==== TEXT PROVIDED ====

Quick Answer: This question evaluates understanding of interval scheduling and overlap detection, proficiency in selecting efficient data structures for dynamic ordered intervals, and the ability to reason about algorithmic time and space complexity.

You are given a sequence of scheduler operations for meetings stored as half-open intervals [start, end), where start and end are integers and start < end. Adjacent meetings are allowed, so [10, 20) and [20, 30) do not overlap. Process the operations in order while maintaining the current schedule. Each operation is one of: - ("book", start, end): Add the meeting only if it does not overlap any existing meeting. Return True if it was added, otherwise return False. - ("remove_before", time): Remove every meeting whose end is less than or equal to time. Return the number of removed meetings. - ("get_meetings",): Return all currently scheduled meetings sorted by start time. Return a list containing the result of every operation in the same order. The number of operations can be large, so solutions that scan the full schedule for every booking may be too slow.

Constraints

  • 1 <= len(operations) <= 200000
  • -10^9 <= timestamp values <= 10^9
  • For every book operation, start < end
  • get_meetings must return meetings sorted by start time

Examples

Input: [('book', 10, 20), ('book', 20, 30), ('book', 15, 25), ('book', 5, 10), ('remove_before', 20), ('get_meetings',)]

Expected Output: [True, True, False, True, 2, [(20, 30)]]

Explanation: [10,20) and [20,30) can both be booked. [15,25) overlaps existing meetings, so it is rejected. [5,10) is adjacent to [10,20) and is allowed. Removing meetings ending at or before 20 removes [5,10) and [10,20).

==== DATA BLOCK ====

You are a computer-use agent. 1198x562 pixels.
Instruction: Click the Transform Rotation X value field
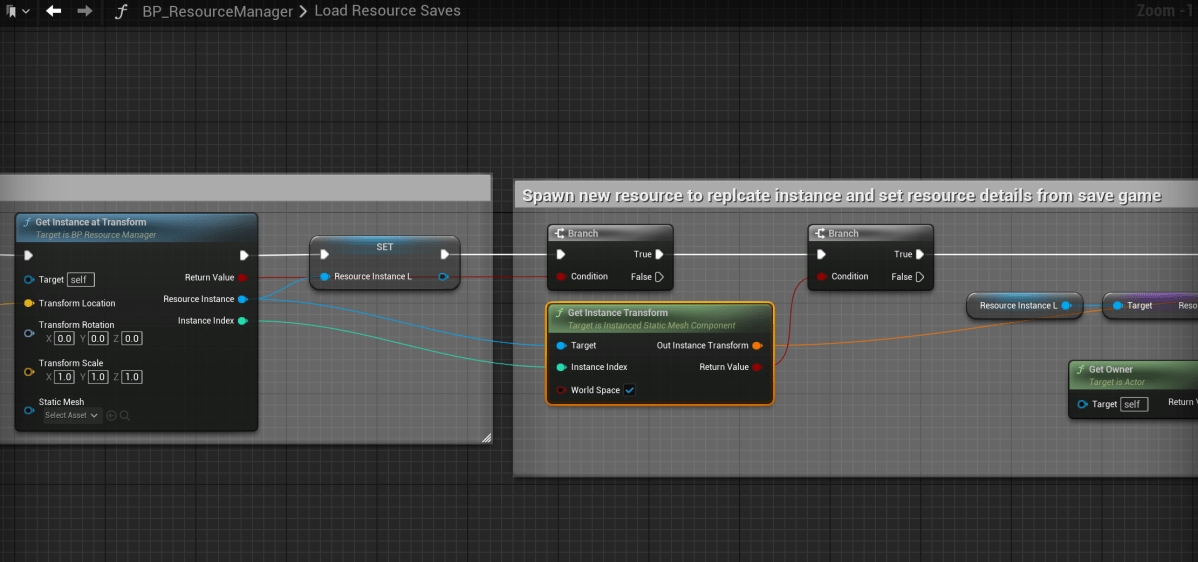point(65,339)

====

» EXERCISE TASKS
1/ Using the meeting scheduler problem, answer each question:
(a) What does a ("remove_before", time) operation return?
(b) What is the largest number of operations allowed?
(c) Why is the booking [5,10) in the example accepted?
2/ Extend the meeting scheduler problem past its final sentence.
The material plays no part in what is asked here.

» RESULTS OF THE TASKS
1/
(a) The number of removed meetings.
(b) 200000.
(c) It is adjacent to [10,20), and adjacent meetings are allowed.

2/
Input: [('get_meetings',), ('remove_before', -10), ('book', -5, -1), ('book', -1, 2), ('get_meetings',)]

Expected Output: [[], 0, True, True, [(-5, -1), (-1, 2)]]

Explanation: Initially the schedule is empty. Removing before -10 removes nothing. Both negative/adjacent meetings can be booked.

Input: []

Expected Output: []

Explanation: No operations means no results.

Input: [('book', 1, 4), ('book', 6, 8), ('book', 4, 6), ('book', 2, 3), ('remove_before', 6), ('book', 0, 1), ('get_meetings',)]

Expected Output: [True, True, True, False, 2, True, [(0, 1), (6, 8)]]

Explanation: [1,4), [4,6), and [6,8) are all valid because they only touch at endpoints. [2,3) overlaps [1,4), so it is rejected. Removing before 6 deletes [1,4) and [4,6).

Hints

  1. If meetings are kept sorted by start time and never overlap, then their end times are also strictly increasing.
  2. Think about a data structure that can quickly split meetings by start time for booking, and also cut off an entire prefix of meetings whose end <= time.